The report finds, inter alia , that ECAs have made some
progress in developing environmental guidelines and are moving toward
common environmental review practices, but that important differences
in their practices remain. The report notes that some U.S. businesses
are concerned about the lack of commonality among ECA environmental
policies and many are not on a par with those of the U.S. Export-Import
Bank (Exim Bank). However, it finds that their specific concerns
are largely anecdotal, difficult to confirm, and that there is only
limited evidence Exim Bank's guidelines have negatively affected
U.S. Exports. The report notes that energy projects are a significant
part of the portfolio of Exim Bank and other ECAs, and it touches
on Exim Banks decision to decline financing for the controversial
Camisea project in Peru. http://www.gao.gov/new.items/d031093.pdf
ECAs
in the News:
7)
Export Credit Agencies to Fund Pipelines in Russia
French
Societe Generale, Vneshtorgbank, Belgian OND, French COFACE and
Cat Financial financed a deal for Caterpillar Co. to supply Stroitransgaz
construction machinery worth $9.18 million to construct pipelines
in various regions of Russia.
http://www.akm.ru/eng/news/2003/september/05/ns1084894.htm
8)
U.S. Export-Import Bank Rejects Funding Peru's Controversial
Camisea Pipeline
In
a 2-1 vote the Bank's board of directors voted against helping to
fund the pipeline project in an area of the Amazon jungle about
700 miles east of Lima, believed to hold 13 trillion cubic feet
of natural gas, along with oil, because two guidelines for protecting
ecological resources and avoiding harm to indigenous peoples were
not met. Two companies with close ties to the Bush administration,
who will not get financing are Hunt Oil Co. and Halliburton Co.

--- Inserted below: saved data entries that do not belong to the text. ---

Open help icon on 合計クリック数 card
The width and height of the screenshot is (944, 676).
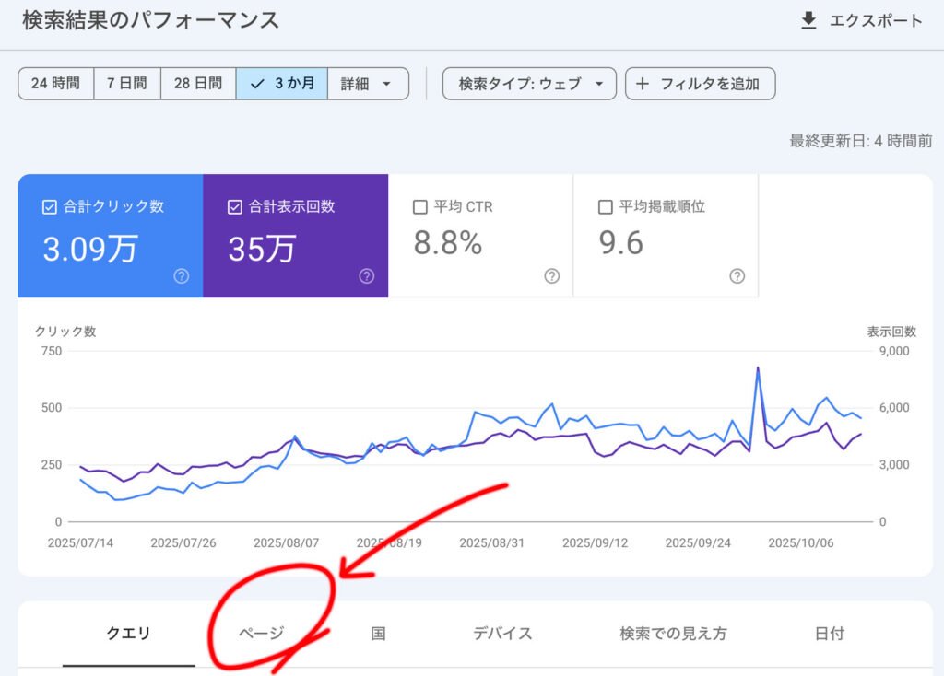[x=179, y=276]
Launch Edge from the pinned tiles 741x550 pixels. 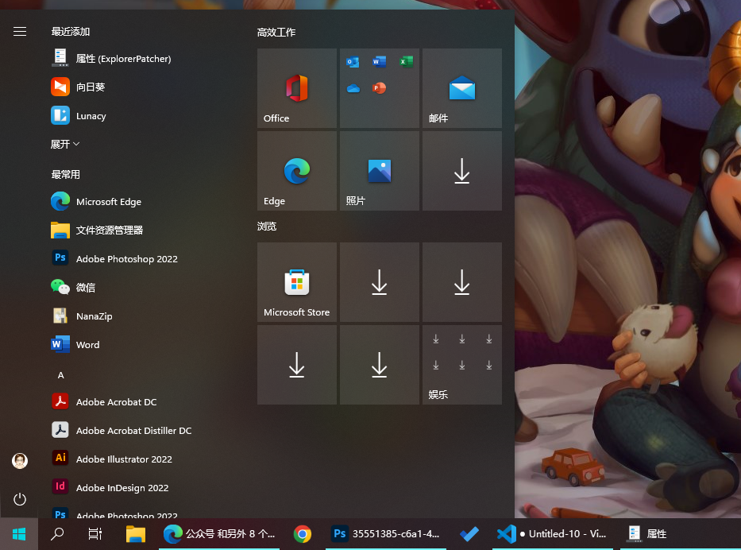point(296,170)
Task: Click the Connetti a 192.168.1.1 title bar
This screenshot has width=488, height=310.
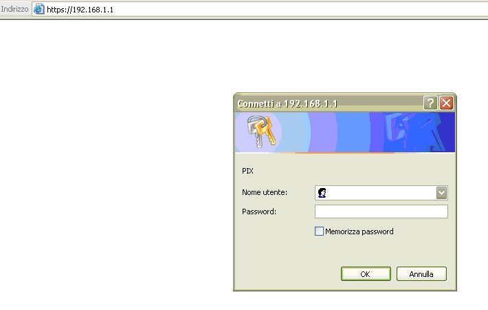Action: [329, 103]
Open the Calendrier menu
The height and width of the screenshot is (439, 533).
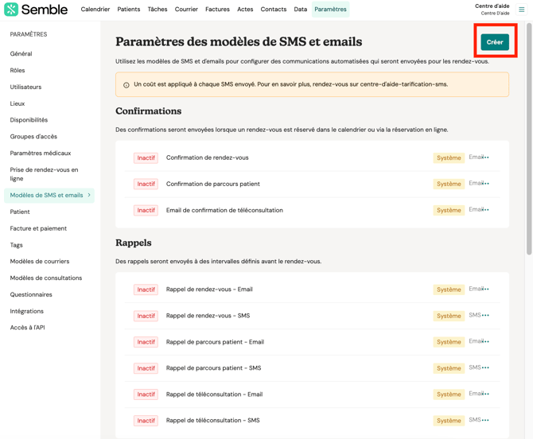pos(95,10)
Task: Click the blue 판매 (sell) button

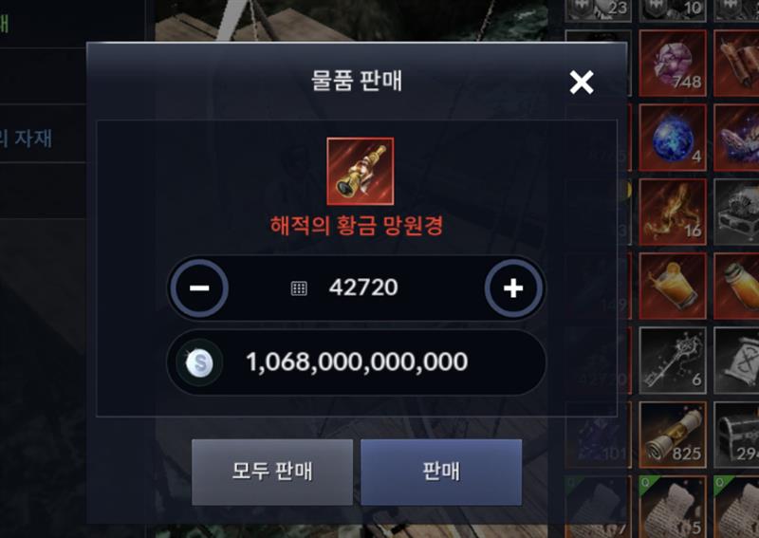Action: (x=441, y=473)
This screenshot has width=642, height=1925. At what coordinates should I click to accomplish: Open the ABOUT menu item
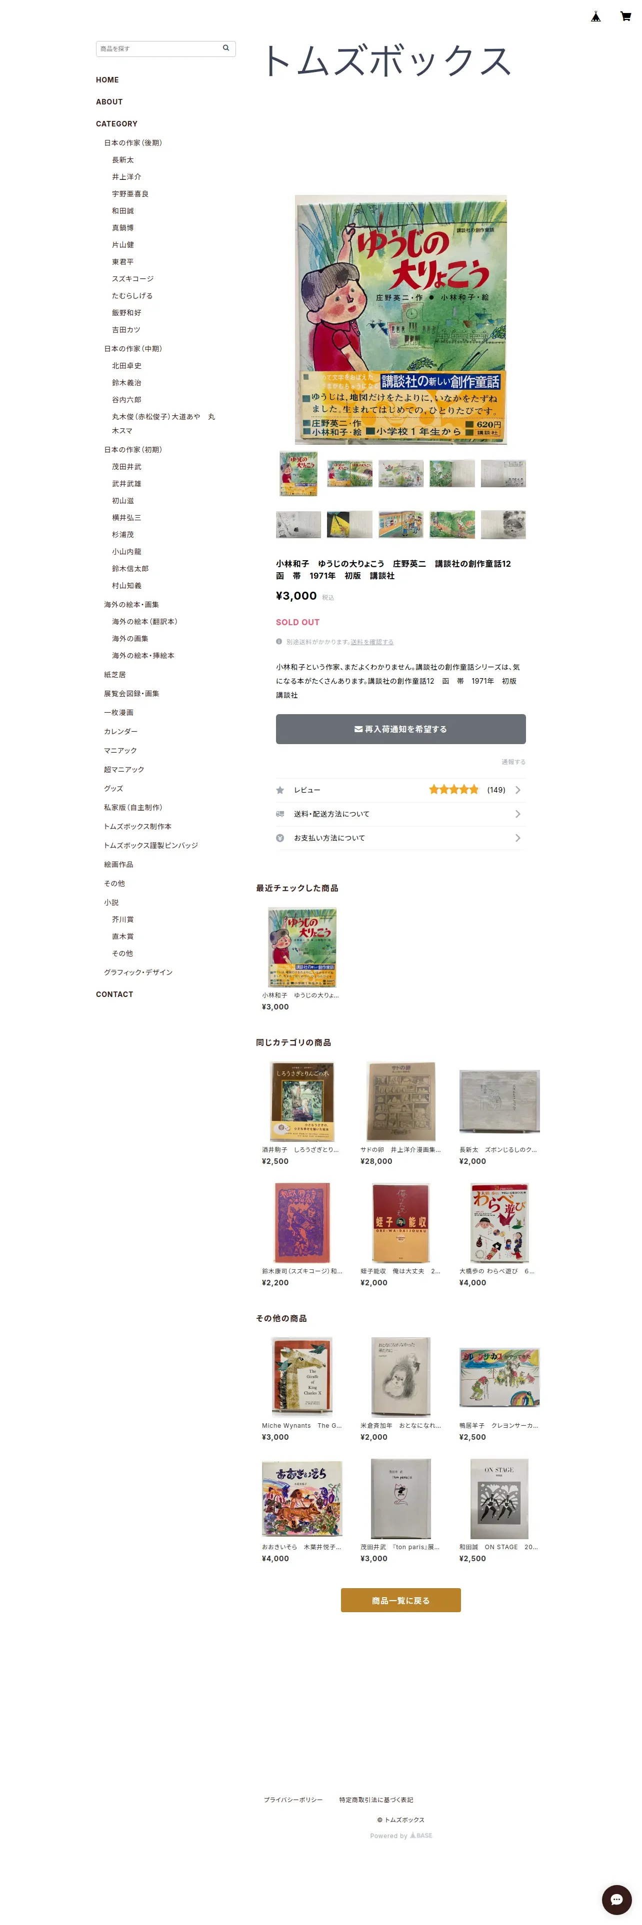(x=109, y=102)
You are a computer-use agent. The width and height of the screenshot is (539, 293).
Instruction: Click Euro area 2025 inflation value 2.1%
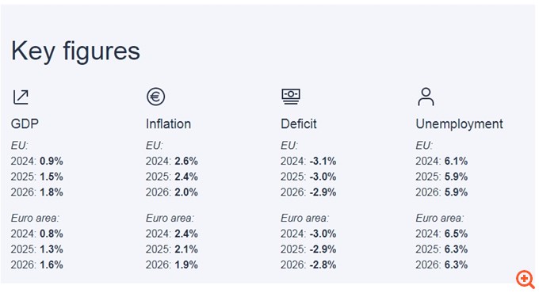point(186,249)
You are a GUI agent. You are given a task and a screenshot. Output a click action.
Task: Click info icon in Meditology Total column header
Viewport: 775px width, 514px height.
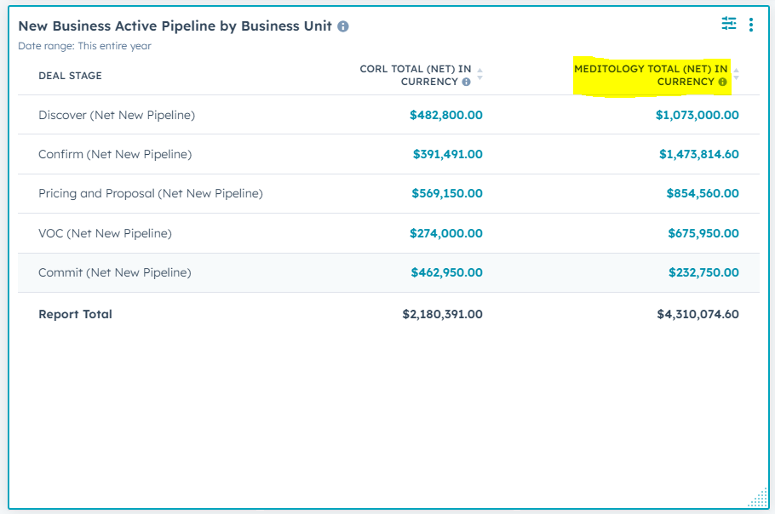pyautogui.click(x=722, y=83)

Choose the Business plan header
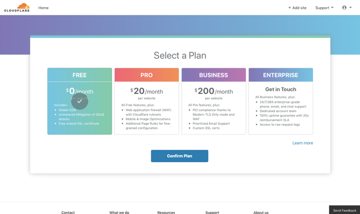pyautogui.click(x=214, y=75)
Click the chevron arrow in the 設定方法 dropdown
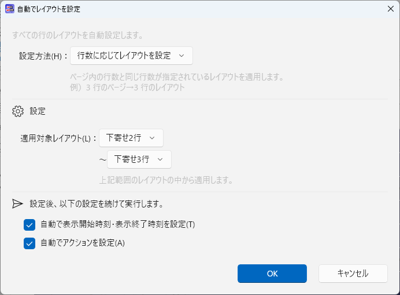This screenshot has width=400, height=295. point(182,56)
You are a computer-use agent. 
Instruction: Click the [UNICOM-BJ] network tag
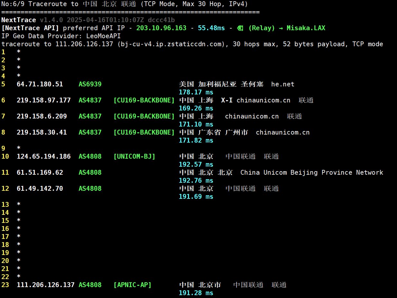click(x=134, y=156)
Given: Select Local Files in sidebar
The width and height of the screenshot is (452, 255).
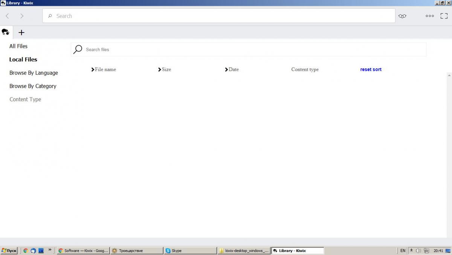Looking at the screenshot, I should coord(23,59).
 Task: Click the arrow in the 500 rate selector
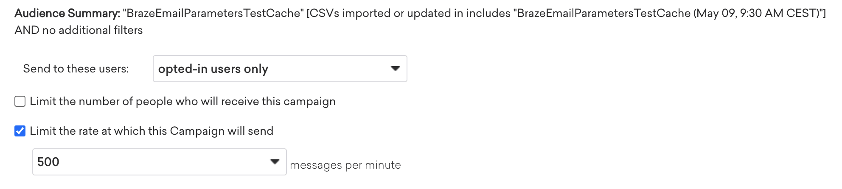[x=275, y=162]
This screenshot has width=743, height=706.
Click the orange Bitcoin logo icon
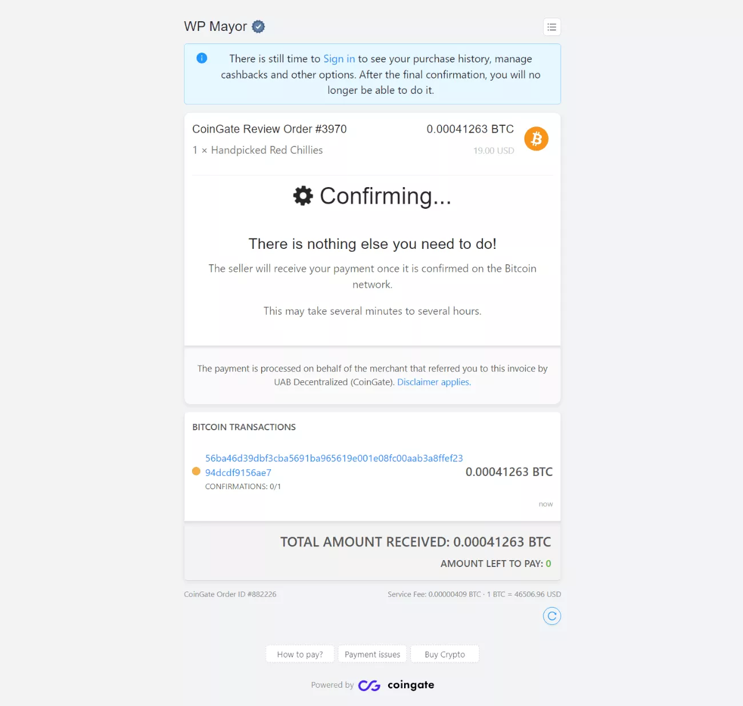point(536,138)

While Peruvian officials claim the project, already about 70 percent
complete, is crucial to gaining energy independence and paying down
the country's debt, environmentalists and human rights groups lobbied
banking officials in Washington, warning that the project could
destroy one of the world's most biologically diverse and wild rain
forests and negatively impact indigenous people living in the Nahua-Kugapakori
Reserve, and the Paracus National Marine Reserve, the only marine
sanctuary in Peru for endangered species.
http://stacks.msnbc.com/news/958969.asp?cp1=1
9)
Andean Economic Development Corporation and the Inter-American
Development Bank Approve Loans for Peru's Camisea Pipeline Project
The
Peruvian Government was heartened the second week of September when
the Andean Economic Development Corporation agreed to a $75 million
loan and the IDC approved a $135 million loan for a pipeline project
in Peru that critics argue put economic benefits before the environment
and the livelihood of indigenous people living in the project area.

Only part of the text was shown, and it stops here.